E-Land China uses SAS for their decision making system for the Product Planning

For the abundance of big data resulting from its undergoing of a rapid growth — 60% annual average growth — in the last 10 years and for its sophisticated product planning decision-making that reflects the fashion industry, E-Land Fashion China has introduced Big Data solutions, thereby increasing the decision-making accuracies of ordering and distribution by improving and leveling the capabilities of its product planners.

The E-Land Group has undergone an average annual growth of 60% over the past decade in China and it operates 5,241 stores throughout China. The E-Land Fashion China’s sales goal approached 2.5 trillion KRW in 2013. Even though there had been only 2 to 5 E-Land brands in China in the past, in 2013 alone there were over 40 brands including the new brands. As such, a competent product planner -- for ordering and distribution decision-making -- is in high demand for each of the brands. However, the reality is that the rate at which product planners are fostered and trained cannot keep up with the demand. This began the question of, “Why can’t an automated system play the role of product planners to some extent?” And this was the genesis of the Project.

E-land used the Excel since there were no existing analysis systems. Making simulation models for one brand resulted in 26 files with the capacity of these files being whopping 300 MB. In addition, for each brand 110 billion cells were needed for decision-making; where over 15 minutes had to be spent just for a single change in the numbers, and moreover, it was commonplace for these models to be down often. Eventually, a new system was needed, and SAS Big Data solutions were introduced. SAS Enterprise Miner, the SAS Enterprise Guide and the JMP were used to implement an optimized logic for merchandise ordering / distribution, and provided support to enable 30 or so planners can make quick merchandise ordering/distribution simulations and decision-making.

Project Performance and Suggestions

The results were amazing. When a comparison is made -- via simulation –between the actual performance based on 9 brands of the previous summer season without applying the system and the results of the cases when the order quantities and distribution quantities changed with the system applied, it was discovered that a 29.1 billion KRW improvement in operating profit (75% growth compared to previous year), which is in a way a planning loss. Looking at this in detail, the brand-specific strategic product concentration levels (the order proportion for the top 20% styles) could have been increased from 38% to 47%. Furthermore, by reducing the region-specific TCR variations, the sales quantity of 0.386 million pieces could have been increased to 1.102 million pieces, and in actuality, the error rate for the product mix (assortment) sales rate was reduced from 25% to 2%.

In the meantime, E-land would like to make the following suggestions to those who are about to proceed with similar projects:

  • First, it is important to reset the data analysis and decision-making units in order to automate the system.
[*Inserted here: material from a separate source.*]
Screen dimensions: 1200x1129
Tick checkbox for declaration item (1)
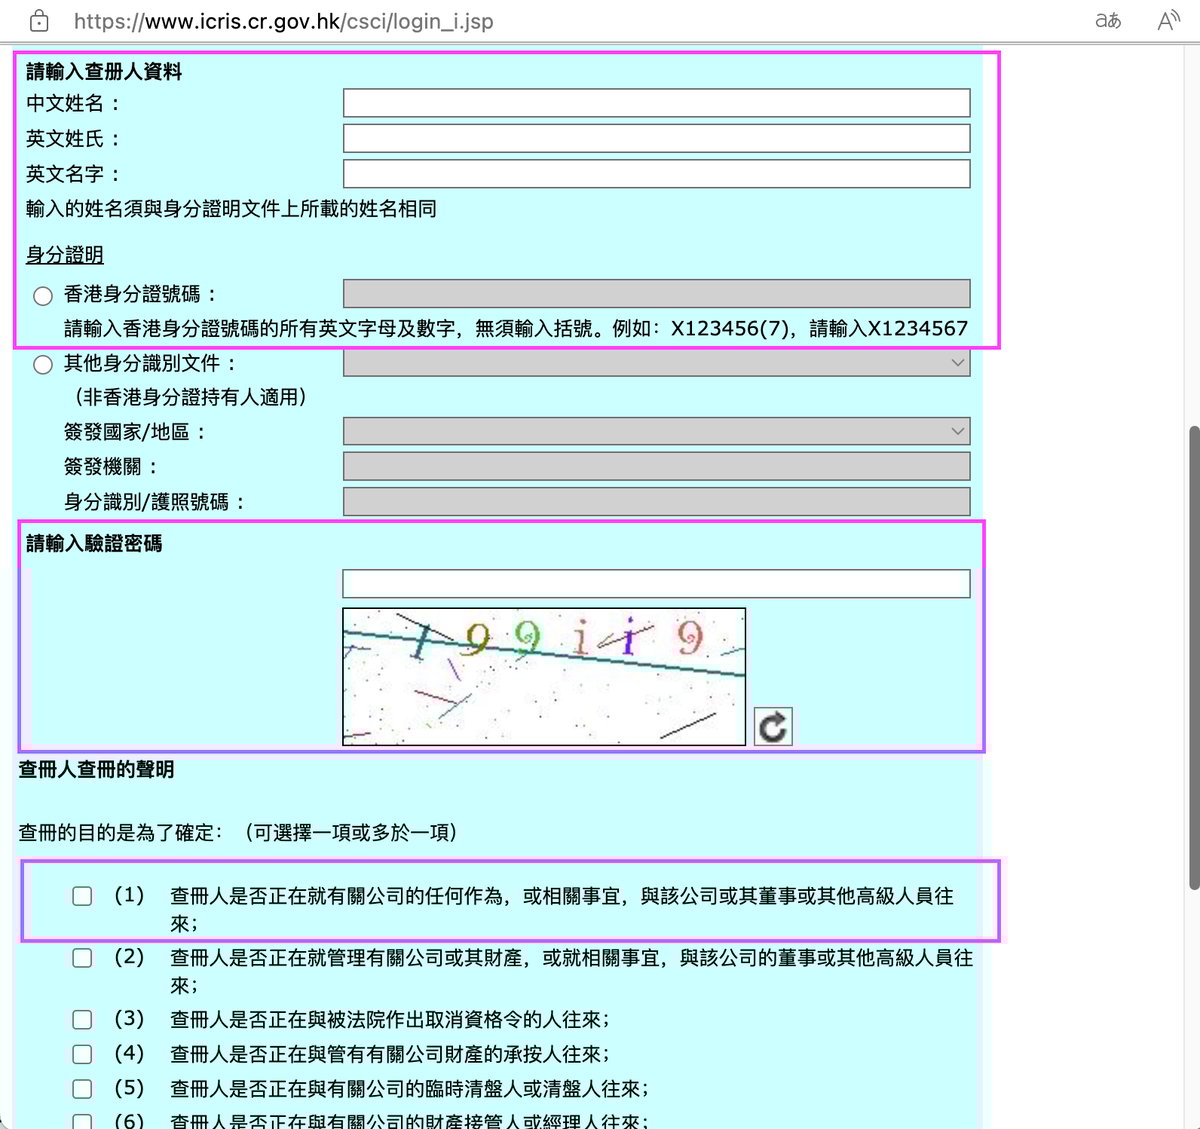(82, 896)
The standardization of the reference information would be included in this.
  • Second, it is important to have a systems point of view. Rather than looking at the system as a “system that guarantees success,” it would be more desirable to look at it as “something that prevents failure.” As such, it is prudent to have the decision-making offered by the system be a “range” rather than a specific value. In other words, it is recommended that the system provide a decision range within which a person can make a decision, i.e., a Decision Support System.
  • Third, although improvement in the prediction accuracy is important, in actuality, “reduction in the prediction period” is more important. For this, it would be more effective to improve the processing speed at which products are made, in conjunction.
  • Lastly, the “value validation” must be repeated indefinitely until it is a perfect fit. Since risks can be prevented only by verification as the pricing for decision-making is higher, we urge you to spend as much time and effort in value validation as in the development.

 

Challenge

With the rapid growth experienced by E-Land Fashion china, capable product planners (decisions on ordering and distribution) to manage over 40 brands were in high demand. To this end, the question of “Why can’t an automated system play the role of product planners to some extent?” was asked and this became the genesis of the Project.

Solution

SAS Enterprise Miner
SAS Enterprise Guide
JMP

Benefits

Operating profit increased by 29.1 billion KRW (75% growth compared to previous year).

The brand-specific strategic product concentration levels (the order proportion for the top 20% styles) increased from 38% to 47%, and by reducing the region-specific TCR variations, the sales quantity of 0.386 million pieces was increased to 1.102 million pieces, and in actuality the error rate for the product mix (assortment) sales rate was reduced from 25% to 2%.

The results illustrated in this article are specific to the particular situations, business models, data input, and computing environments described herein. Each SAS customer’s experience is unique based on business and technical variables and all statements must be considered non-typical. Actual savings, results, and performance characteristics will vary depending on individual customer configurations and conditions. SAS does not guarantee or represent that every customer will achieve similar results. The only warranties for SAS products and services are those that are set forth in the express warranty statements in the written agreement for such products and services. Nothing herein should be construed as constituting an additional warranty. Customers have shared their successes with SAS as part of an agreed-upon contractual exchange or project success summarization following a successful implementation of SAS software. Brand and product names are trademarks of their respective companies.